Thursday, June 30, 2016

The History of the World in 10 1/2 chapters - Julian Barnes

Though the title seems self-evident, describing the plot of this book is easier said than done.
In 10 1/2 chapters, Barnes wavers between plots, characters, narrative forms and points of view with dizzying speed and skill. It is a collection of short stories, loosely tied together by the motif of navigation and shipwreck.

My two favourite chapters :

The first : A stowaway woodworm spills the beans on Noah, his family and life on the Ark. 
History has worked wonders on that one, at least according to the narrating woodworm!

The fifth : The first part narrates the 1816 shipwreck depicted by Géricault on The Raft of the Medusa.

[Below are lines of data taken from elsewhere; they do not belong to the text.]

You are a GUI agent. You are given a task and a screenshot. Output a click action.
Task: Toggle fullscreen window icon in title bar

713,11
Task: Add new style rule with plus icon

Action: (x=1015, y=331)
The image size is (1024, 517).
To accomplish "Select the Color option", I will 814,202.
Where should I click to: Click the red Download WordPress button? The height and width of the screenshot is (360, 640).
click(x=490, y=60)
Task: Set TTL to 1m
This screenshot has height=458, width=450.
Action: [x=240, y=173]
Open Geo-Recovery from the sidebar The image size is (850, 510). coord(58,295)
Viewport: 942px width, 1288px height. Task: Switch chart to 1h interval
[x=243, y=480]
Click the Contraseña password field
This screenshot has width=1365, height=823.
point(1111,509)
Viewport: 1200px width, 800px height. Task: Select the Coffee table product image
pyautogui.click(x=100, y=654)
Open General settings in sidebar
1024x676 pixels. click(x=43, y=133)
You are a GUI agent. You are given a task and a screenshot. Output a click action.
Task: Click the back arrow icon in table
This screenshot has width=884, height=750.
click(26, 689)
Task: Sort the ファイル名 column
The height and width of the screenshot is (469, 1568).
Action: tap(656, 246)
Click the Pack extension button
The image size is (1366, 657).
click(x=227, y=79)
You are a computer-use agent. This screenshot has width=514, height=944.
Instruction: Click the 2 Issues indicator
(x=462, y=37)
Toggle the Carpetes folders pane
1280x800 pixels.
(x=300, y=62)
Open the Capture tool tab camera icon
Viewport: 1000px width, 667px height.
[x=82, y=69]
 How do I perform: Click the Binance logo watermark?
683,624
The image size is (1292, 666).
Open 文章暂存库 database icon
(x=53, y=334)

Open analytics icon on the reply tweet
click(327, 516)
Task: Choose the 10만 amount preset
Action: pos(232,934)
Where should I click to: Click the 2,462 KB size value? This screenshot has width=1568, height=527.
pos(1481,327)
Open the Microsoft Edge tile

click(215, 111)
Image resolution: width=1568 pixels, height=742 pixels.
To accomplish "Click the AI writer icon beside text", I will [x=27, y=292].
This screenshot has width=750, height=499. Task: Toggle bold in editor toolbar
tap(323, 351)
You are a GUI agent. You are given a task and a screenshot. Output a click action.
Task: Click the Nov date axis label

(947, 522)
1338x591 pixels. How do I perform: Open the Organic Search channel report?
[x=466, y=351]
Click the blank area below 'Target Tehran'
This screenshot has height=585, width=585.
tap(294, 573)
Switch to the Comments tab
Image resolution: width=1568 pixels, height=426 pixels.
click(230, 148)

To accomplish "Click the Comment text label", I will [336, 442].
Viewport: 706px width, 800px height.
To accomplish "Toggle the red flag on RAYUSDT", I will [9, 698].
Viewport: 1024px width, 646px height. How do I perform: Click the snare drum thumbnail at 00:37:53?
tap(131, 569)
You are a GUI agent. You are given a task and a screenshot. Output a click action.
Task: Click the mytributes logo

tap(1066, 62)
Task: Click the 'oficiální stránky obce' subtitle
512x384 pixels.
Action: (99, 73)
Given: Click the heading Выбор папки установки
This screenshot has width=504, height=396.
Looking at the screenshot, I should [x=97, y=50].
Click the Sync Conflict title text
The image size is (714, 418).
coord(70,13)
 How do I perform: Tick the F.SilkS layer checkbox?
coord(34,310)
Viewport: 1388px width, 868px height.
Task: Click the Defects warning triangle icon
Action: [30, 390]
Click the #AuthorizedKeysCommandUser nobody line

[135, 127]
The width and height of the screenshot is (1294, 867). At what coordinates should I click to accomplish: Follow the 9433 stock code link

The second part is an analysis of the canvas itself; Géricault's narrative choices and the conditions under which it was painted.

In all, this was a brilliant book, yet I didn't enjoy it as much as I should have. 
Perhaps my brain is already on vacation.
The Raft of the Medusa, Théodore Géricault, 1818-19

Tuesday, June 28, 2016

Game of Thrones, season 6

Faithful readers I am sure will remember that I did give the first book a shot, when I had run out of arguments to counter my tender spouse's forceful recommendations. 

It did not make me want to view the TV-version, so I didn't.

However, now that I have (not exactly unwillingly, but let's say unenthusiastically) sat through most of the last two seasons, I think I can safely confirm that the motion picture adaptation - for once! - greatly surpasses the book. 

That it still hasn't in any way swept me off my feet I reckon we must put down to an incompatibility of temperament.

Monday, June 27, 2016

Jan Gradvall Podcast

If you have any understanding of the Swedish language, I congratulate you.
That means you can listen to this podcast on music, hosted by one of Sweden's top-notch music journalists, Jan Gradvall. Subdued yet knowledgeable, he interviews a variety of artists and music professionals on subjects such as Drake, Kiss, Beyoncé or Britney Spears.
Interesting and insightful! 

Friday, June 24, 2016

Bret Easton Ellis Podcast

The concept was mouth-watering : One of my all-time favourite writers hashing over popular culture with varied industry professionals. 

And for sure, the interviews are instructive, no-bullshit inside talks. Ellis is a born and raised Angeleno and a savvy film buff. He is also outspoken and often peremptory in his views, much in the manner of Quentin Tarantino (the first talk I listened to). 

Much to my surprise, however, I did not enjoy this as much as I had thought I would.
Not really sure why. Somehow, all the negativity just got to me, so I have decided I much prefer Ellis on paper. Please publish what you are writing instead.


Wednesday, June 22, 2016

My Brilliant Friend - Elena Ferrante

And so I finally caved in to the massive hype surrounding this opus.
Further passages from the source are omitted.